Sure, in the case of Vista, the more egregious steps are aimed at HD content, but the lion's share of Vista technology was aimed at digital restrictions management, not end-user functionality. Which is one of the reasons why Vista has been less than a stellar success: Microsoft didn't engineer it for the people who buy it; they put most of the engineering into satisfying the corporate obsession with control. This ticked off all of the end users who had a clue. Sure, the OS has a large lemming constituency.
But Gutmann's paper made clear that Microsoft was unsatisfied with leveraging lock-in of simple computer operating systems. He may have gotten a few things wrong, but he clearly understood the main fact that their (Microsoft's) main motivation is the extension of their hegemony into the realm of content. They ignored older content, concentrating on HD stuff.
It's still an open question of whether this is merely the flailing of a dying dinosaur or not. It will take a few years to see. Dinosaurs survived for a long time after their extinction became inevitable. The real irony of Microsoft is that they, as a computer company of all things, haven't realized that we live in a postmodern, information-age culture. Microsoft is simply one more institution governed by modern, industrial-age assumptions.
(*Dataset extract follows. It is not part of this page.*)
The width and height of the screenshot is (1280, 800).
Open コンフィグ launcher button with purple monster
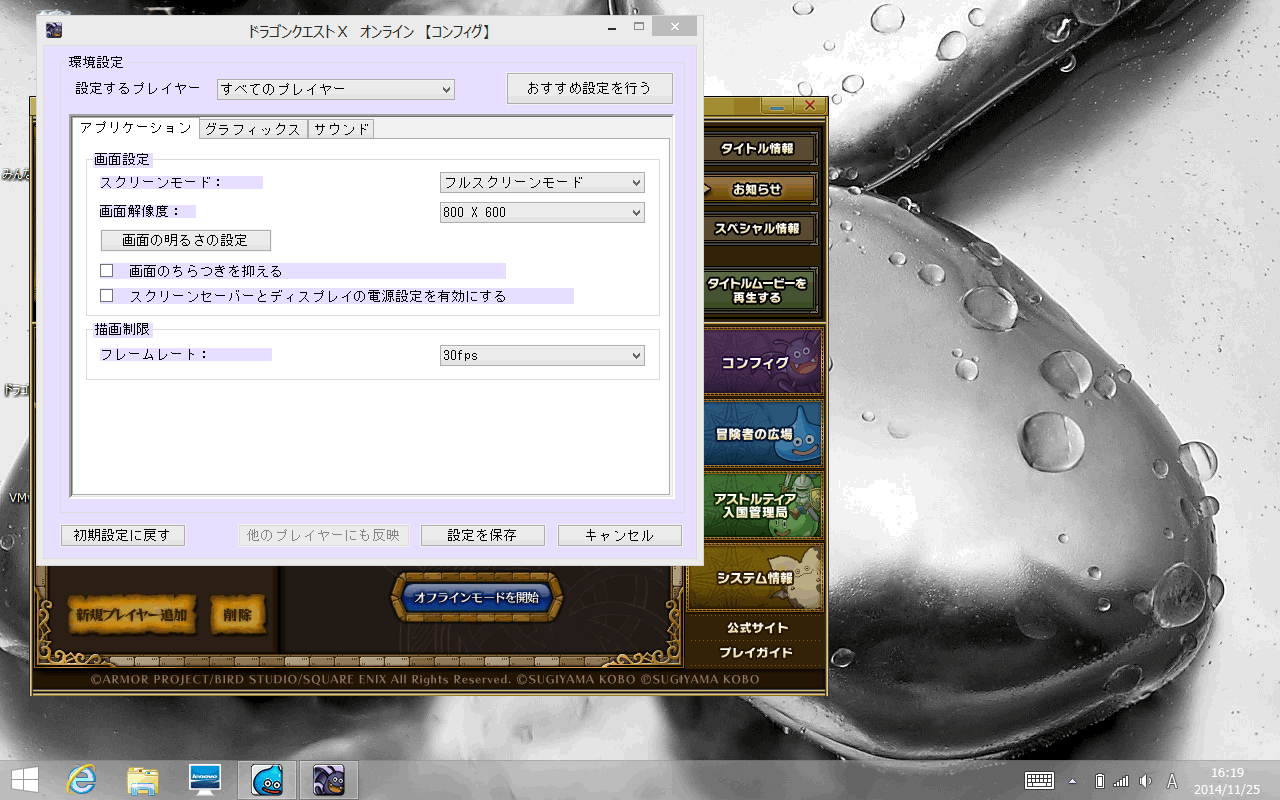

In this period of cultural liminality and transition, there are plenty of institutions like Microsoft (and the RIAA and MPAA) who are bewildered by the facts of the new economy. The old economic formulas are based on scarcity of goods, and even according to them, price always approaches incremental cost. Digital content, however, is produced at an effective incremental cost of zero, and the flailing of the RIAA, MPAA, and companies like Microsoft reflects resistance not only to the new paradigm, but also to the prevailing economic rule that price ALWAYS approaches incremental cost. In an economy of abundance, different models must emerge, but media companies and would-be channel monopolies like Microsoft have not even shown the ability to apprehend, much less operate according to, the newly emerging formulas that govern an economy of abundance, and it is unlikely that they will read people like Eben Moglen, Larry Lessig, or Yochai Benkler in an effort to understand the emerging reality, since they aren't interested in understanding; they only view these thinkers as enemies.
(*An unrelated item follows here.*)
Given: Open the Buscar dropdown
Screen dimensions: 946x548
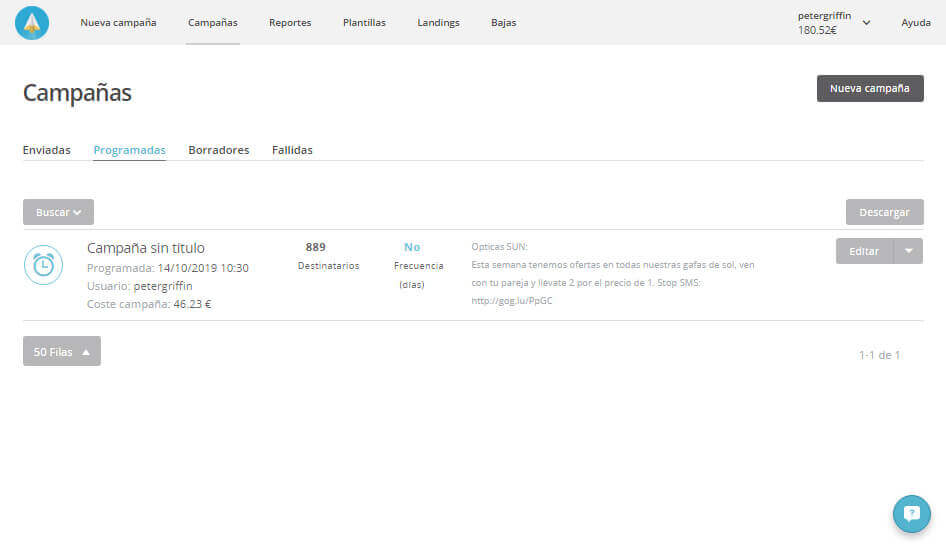Looking at the screenshot, I should (58, 212).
But please don't miss the fact that the issue is larger than just the RIAA and the MPAA. The incremental cost of digital media is merely one of the first fields to be impacted by the emerging economic paradigm. It's already affecting publishing and the general field of knowledge and education. Look for industrial-age institutions across the entire economic and political spectrum to be just as resistant to change as the RIAA and MPAA are.
These institutions will fight to preserve their business model, just as the RIAA and MPAA are fighting to preserve theirs. The business models are dinosaurs, and are extinct already de facto, but it will take a while before the walnut-sized brain gets the word that the heart stopped beating some time ago.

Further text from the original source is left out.